L’iniziativa popolare “Sì al divieto di dissimulare il proprio viso” aumenta incontestabilmente la sicurezza pubblica. Essa blocca le bande di vandali e di teppisti che imperversano regolarmente nelle manifestazioni, sportive in particolare, ma anche nel contesto dei cortei del 1° maggio. Inoltre, il divieto del velo integrale protegge i diritti costituzionali delle donne. È un principio elementare di parità dei diritti quello di vegliare a che tanto le donne quanto gli uomini mostrino il loro volto in pubblico. La Svizzera deve difendere la tradizione della libertà. Donne e uomini liberi si guardano a viso scoperto. Nessuno deve essere costretto a nascondere il proprio volto. 

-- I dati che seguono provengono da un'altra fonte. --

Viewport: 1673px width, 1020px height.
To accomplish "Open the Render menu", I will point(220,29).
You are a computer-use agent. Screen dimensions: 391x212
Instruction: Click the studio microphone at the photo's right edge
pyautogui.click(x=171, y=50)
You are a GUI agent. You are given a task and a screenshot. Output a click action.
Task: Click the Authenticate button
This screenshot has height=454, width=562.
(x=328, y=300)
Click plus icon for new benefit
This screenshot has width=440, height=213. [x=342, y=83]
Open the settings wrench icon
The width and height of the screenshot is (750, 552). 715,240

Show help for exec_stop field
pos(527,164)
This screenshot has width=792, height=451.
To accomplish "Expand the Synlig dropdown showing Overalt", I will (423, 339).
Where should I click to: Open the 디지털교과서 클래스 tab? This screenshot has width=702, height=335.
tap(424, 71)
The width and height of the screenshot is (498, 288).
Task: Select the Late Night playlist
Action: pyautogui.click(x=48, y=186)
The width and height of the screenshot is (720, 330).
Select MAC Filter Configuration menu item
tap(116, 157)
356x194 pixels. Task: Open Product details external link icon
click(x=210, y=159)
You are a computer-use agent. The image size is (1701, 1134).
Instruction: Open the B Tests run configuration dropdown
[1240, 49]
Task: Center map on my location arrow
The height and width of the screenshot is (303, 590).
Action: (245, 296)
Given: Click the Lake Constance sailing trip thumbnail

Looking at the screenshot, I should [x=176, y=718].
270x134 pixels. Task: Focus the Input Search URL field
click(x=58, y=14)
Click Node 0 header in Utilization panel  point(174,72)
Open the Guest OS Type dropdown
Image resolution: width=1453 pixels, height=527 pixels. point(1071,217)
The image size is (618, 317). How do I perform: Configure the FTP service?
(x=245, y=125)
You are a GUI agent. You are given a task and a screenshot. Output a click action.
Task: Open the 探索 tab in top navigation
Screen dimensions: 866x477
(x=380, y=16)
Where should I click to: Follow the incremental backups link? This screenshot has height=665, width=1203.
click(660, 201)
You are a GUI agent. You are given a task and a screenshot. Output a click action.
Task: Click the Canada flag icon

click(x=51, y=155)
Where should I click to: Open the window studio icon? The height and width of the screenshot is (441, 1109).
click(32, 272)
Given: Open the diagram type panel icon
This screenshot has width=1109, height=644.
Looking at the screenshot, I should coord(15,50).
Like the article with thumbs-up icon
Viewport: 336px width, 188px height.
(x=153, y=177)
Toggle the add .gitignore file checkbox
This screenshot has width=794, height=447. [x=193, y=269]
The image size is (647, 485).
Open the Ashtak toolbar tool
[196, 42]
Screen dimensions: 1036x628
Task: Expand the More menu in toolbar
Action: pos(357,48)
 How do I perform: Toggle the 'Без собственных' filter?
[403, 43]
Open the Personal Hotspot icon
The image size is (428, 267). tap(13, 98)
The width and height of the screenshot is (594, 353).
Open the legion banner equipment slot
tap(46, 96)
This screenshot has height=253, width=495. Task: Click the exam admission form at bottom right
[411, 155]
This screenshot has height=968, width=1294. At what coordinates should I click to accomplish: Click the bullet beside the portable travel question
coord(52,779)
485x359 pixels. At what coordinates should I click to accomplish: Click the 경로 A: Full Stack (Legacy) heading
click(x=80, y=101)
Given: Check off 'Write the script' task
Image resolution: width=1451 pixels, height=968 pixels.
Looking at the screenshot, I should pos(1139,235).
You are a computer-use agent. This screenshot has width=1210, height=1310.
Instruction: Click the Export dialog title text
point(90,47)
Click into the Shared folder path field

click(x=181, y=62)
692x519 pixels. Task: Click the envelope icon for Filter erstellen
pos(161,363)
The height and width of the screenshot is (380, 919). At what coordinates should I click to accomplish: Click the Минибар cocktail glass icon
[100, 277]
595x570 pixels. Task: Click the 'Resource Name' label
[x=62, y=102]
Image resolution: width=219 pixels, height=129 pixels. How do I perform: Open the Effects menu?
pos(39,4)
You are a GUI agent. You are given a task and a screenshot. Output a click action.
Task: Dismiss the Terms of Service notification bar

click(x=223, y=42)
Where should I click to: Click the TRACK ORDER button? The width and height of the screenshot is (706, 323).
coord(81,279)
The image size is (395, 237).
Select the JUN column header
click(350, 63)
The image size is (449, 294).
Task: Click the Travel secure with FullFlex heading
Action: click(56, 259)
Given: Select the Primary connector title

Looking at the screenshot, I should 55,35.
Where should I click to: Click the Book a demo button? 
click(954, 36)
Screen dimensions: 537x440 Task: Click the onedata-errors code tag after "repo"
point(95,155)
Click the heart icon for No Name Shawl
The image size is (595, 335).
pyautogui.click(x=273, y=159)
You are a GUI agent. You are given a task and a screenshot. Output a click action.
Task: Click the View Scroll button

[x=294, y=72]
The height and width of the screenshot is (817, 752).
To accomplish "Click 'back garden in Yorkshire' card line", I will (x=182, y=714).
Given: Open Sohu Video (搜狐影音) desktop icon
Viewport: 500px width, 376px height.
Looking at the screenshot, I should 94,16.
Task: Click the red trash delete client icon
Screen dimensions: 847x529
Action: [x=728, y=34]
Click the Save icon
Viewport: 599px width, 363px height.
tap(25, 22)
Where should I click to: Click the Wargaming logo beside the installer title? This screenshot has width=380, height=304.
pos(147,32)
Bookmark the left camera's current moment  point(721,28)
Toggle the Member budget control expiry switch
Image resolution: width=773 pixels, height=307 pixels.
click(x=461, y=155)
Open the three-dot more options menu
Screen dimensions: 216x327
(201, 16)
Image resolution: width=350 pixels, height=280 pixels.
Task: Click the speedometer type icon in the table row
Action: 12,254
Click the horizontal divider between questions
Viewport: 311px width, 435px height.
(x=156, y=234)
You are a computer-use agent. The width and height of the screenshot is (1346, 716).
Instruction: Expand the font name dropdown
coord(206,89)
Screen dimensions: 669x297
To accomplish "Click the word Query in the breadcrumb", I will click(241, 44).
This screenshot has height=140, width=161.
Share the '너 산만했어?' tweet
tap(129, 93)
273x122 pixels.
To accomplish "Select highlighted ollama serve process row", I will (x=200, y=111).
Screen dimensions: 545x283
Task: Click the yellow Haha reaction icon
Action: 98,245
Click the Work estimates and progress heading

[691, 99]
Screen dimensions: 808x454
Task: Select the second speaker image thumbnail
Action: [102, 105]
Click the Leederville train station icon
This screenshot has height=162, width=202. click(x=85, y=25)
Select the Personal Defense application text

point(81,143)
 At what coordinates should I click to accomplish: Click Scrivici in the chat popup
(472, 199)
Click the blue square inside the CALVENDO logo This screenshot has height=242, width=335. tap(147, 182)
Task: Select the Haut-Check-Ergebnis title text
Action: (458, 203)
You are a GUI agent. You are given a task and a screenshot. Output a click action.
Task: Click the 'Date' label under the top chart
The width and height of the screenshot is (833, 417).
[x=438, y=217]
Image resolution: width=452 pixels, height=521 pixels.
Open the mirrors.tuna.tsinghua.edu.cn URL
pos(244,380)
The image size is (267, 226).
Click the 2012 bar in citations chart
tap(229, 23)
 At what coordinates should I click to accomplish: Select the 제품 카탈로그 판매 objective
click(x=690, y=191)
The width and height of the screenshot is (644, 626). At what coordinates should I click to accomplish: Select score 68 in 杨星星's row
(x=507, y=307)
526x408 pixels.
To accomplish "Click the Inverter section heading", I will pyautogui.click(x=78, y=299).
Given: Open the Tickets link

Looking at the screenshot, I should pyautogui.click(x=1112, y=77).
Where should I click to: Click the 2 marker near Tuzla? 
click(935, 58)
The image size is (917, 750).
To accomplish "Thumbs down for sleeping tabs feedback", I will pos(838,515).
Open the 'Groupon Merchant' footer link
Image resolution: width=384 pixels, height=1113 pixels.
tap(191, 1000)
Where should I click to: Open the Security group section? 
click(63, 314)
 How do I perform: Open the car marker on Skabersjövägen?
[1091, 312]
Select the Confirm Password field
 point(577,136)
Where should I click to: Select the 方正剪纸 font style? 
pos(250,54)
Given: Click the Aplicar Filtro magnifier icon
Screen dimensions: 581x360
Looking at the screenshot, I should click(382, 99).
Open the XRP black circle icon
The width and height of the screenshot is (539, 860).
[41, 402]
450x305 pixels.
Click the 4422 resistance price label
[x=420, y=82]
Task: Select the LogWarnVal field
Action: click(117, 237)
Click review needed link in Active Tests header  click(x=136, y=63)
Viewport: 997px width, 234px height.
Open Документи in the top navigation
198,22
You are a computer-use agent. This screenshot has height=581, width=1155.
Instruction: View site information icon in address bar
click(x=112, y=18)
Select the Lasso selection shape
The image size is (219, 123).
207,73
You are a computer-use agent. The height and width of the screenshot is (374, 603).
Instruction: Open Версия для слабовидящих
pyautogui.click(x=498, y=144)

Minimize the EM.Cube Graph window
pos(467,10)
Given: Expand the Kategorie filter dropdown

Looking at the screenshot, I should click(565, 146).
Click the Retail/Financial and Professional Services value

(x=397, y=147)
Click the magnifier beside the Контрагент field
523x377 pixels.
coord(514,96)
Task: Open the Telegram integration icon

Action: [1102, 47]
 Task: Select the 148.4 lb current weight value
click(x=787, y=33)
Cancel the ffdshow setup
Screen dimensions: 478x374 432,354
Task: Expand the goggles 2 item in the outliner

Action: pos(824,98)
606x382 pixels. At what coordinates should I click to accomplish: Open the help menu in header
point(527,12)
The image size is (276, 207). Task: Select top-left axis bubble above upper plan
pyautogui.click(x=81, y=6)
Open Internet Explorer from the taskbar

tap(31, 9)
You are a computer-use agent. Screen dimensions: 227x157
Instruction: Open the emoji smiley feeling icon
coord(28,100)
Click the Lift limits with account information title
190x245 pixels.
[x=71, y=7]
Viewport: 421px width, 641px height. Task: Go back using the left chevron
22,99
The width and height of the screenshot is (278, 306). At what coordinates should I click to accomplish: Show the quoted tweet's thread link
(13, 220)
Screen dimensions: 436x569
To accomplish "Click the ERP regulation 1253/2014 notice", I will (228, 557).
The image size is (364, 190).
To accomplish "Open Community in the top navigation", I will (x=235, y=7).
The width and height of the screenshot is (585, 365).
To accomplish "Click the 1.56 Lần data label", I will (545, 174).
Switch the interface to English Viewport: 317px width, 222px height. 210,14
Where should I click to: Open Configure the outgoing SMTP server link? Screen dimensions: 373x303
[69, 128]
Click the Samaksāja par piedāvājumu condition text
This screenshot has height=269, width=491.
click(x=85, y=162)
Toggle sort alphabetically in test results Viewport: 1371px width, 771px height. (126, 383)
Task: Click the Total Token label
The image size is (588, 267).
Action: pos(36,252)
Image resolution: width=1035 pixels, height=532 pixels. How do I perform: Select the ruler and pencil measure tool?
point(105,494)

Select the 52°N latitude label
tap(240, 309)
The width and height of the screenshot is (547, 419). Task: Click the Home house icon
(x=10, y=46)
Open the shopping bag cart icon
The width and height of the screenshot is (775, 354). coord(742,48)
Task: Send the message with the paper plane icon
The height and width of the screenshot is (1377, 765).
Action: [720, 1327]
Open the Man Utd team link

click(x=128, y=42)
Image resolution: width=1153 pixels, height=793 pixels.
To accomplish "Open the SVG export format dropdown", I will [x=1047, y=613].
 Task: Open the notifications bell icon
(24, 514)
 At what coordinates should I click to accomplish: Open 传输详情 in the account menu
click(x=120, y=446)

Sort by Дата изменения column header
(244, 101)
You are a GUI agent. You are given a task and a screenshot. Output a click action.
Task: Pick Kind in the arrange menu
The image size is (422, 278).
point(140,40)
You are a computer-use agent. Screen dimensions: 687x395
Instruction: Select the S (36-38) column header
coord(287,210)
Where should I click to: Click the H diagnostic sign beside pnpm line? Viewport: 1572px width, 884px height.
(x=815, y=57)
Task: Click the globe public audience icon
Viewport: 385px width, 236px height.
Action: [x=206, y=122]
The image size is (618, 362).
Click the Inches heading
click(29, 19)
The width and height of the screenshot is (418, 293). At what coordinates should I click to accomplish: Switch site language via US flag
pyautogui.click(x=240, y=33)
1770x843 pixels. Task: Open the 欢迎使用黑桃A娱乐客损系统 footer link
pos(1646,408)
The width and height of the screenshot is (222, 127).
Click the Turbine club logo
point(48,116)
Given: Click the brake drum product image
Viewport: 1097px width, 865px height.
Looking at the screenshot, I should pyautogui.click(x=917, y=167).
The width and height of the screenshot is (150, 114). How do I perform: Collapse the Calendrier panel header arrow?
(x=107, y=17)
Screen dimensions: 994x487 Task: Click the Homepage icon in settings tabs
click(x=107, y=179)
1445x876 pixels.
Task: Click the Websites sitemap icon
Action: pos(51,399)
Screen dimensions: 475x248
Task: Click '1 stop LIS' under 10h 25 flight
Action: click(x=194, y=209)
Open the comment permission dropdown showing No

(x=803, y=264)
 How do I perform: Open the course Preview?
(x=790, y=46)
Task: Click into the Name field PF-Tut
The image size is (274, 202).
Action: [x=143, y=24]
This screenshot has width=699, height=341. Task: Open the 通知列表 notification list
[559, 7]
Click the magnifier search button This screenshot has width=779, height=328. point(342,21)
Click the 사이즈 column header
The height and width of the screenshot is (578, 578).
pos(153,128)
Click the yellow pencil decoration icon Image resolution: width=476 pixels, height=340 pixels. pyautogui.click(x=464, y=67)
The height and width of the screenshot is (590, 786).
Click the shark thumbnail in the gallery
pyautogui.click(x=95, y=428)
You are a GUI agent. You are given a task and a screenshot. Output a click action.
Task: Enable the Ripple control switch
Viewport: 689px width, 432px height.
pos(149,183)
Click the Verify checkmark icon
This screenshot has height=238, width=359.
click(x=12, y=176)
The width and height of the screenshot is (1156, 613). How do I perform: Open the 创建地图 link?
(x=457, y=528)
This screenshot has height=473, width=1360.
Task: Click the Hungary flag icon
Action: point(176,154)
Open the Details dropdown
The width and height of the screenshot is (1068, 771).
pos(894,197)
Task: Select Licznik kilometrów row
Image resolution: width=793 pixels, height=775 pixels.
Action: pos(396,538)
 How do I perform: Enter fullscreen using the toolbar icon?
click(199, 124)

Il controprogetto del Consiglio federale non è assolutamente di alcuna utilità, perché limita il divieto di nascondere il proprio volto nei contatti con le autorità. Tenuto conto del rapporto di voti nella CIP-CE, molti membri della commissione ne sono senza dubbio consapevoli.

Ancora più riprovevole per l’UDC, è che queste persone non abbiano avuto il coraggio di mettere le carte in tavola e di impegnarsi per i valori svizzeri come la sicurezza e la parità di diritti fra donne e uomini.